_Written exercise 1_
The passage on the DNNSpatial system below cites other works by bracketed numbers. List every such number in the order it first appears.
_Written exercise 2_
Carry on the description of the DNNSpatial system below, starting after its last sentence.

_Document passage_
A block diagram of the proposed DNNSpatial system

A clean signal x(t) is first passed through a M-microphone array. In our experiments, the received signal of each channel r i (t) (i=1,...,M) is then divided into 32 ms time frame with 16 ms frame shift. A 512-point DFT of each overlapping windowed frame is computed. Then 257-dimension LPS feature vectors [27] are used for DNN training. We use R i (k,c) to denote the log magnitude in the time-frequency (T-F) unit for time frame k and frequency channel c in the ith channel. Therefore, in the LPS domain, each frame can be represented as a vector r i (k):

$$ \boldsymbol{r}_{i}(k)= [R_{i}(k,1), R_{i}(k,2),..., R_{i}(k,257)]^{T} $$
(1)

In order to incorporate temporal dynamics, we include the spectral features of neighboring frames into a feature vector. Therefore, r i (k) is extended to

$$ \boldsymbol{\widetilde{r}}_{i}(k)= [\boldsymbol{r}_{i}(k-d_{i});...; \boldsymbol{r}_{i}(k);...; \boldsymbol{r}_{i}(k+d_{i})] $$
(2)

where d i denotes the number of neighboring frames in each side in the ith channel. Note that it has been shown in [11] that using the frames in both sides is an optimal feature extension strategy. The input vector is a concatenation of selective speech frames spatially from different microphones and temporally from various acoustic contexts in different microphones. Therefore, the concatenated vector for the DNN feature mapping is:

$$ \boldsymbol{\hat{r}}(k)= [\boldsymbol{\widetilde{r}}_{1}(k);...; \boldsymbol{\widetilde{r}}_{i}(k);...; \boldsymbol{\widetilde{r}}_{M}(k)] $$
(3)

The desired output of the neural network is the spectrogram of anechoic reference speech y(t)=x(tt ) (t is the time delay between loudspeaker and reference microphone) in the current frame k, denoted by a 257-dimensional feature vector, whose elements correspond to the log magnitude in each frequency bin at the kth frame. The channel between the loudspeaker and the first microphone is considered as the reference channel; therefore the target feature is denoted as y 1(k).

A fixed-length context window is used in order to ensure a fair comparison and a controlled environment (i.e., \(\sum _{i=1}^{M}(2d_{i}+1)\) is a fixed value). It also avoids a brute-force approach that always selects the same number of frames for each microphone, which may eventually leads to a too big DNN input size as the number of microphone increases and thus causes dramatic performance deterioration [28]. The proposed approach has a low computational complexity, since only a single DNN is used. It is also independent on the delay assumptions because no beamformer is utilized.

_Material provided_
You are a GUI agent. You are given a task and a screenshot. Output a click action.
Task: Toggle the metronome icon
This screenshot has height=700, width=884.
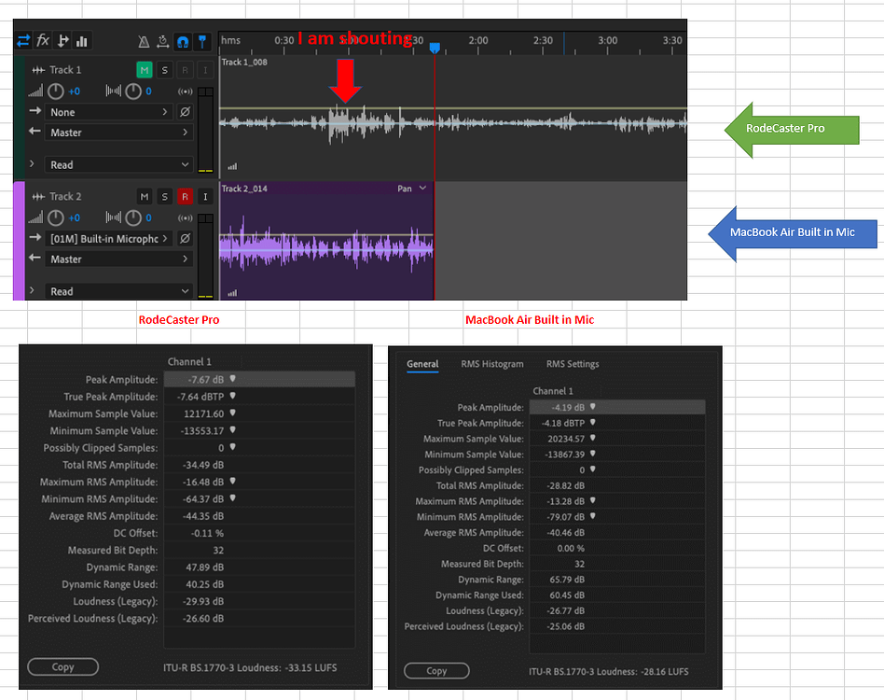click(145, 42)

_Final result 1_
[27], [11], [28]

_Final result 2_
2.4 Reverberation-time-aware DNNSpatial

In DNNSpatial, the input vector is a concatenation of speech frames selected temporally (d i ) and spatially (i) from various acoustic contexts in different microphones, and thus there are different possible combinations of temporal and spatial features. Therefore, the effects of temporal-spatial feature combinations on DNNSpatial-based dereverberation performance should be investigated.

2.4.1 Temporal auto-correlation function at different RT60s

In reverberant environments, the source speech, x(t), and the corresponding received signal at the ith microphone, r i (t), can be related by

$$ r_{i}(t)= x(t)*h_{i}(t), $$
(4)

where h i (t) is the RIR of the ith channel, which is assumed to be a time-invariant system, and ∗ denotes convolution. Then the room transfer function H i (e j2πf) is found by taking the Fourier transform of h i (t), which can be expressed in terms of a direct and a reverberant component, i.e.,

$$ H_{i}\left(e^{j2\pi f}\right) = H_{d,i}\left(e^{j2\pi f}\right)+H_{r,i}\left(e^{j2\pi f}\right). $$
(5)

where f denotes the signal frequency.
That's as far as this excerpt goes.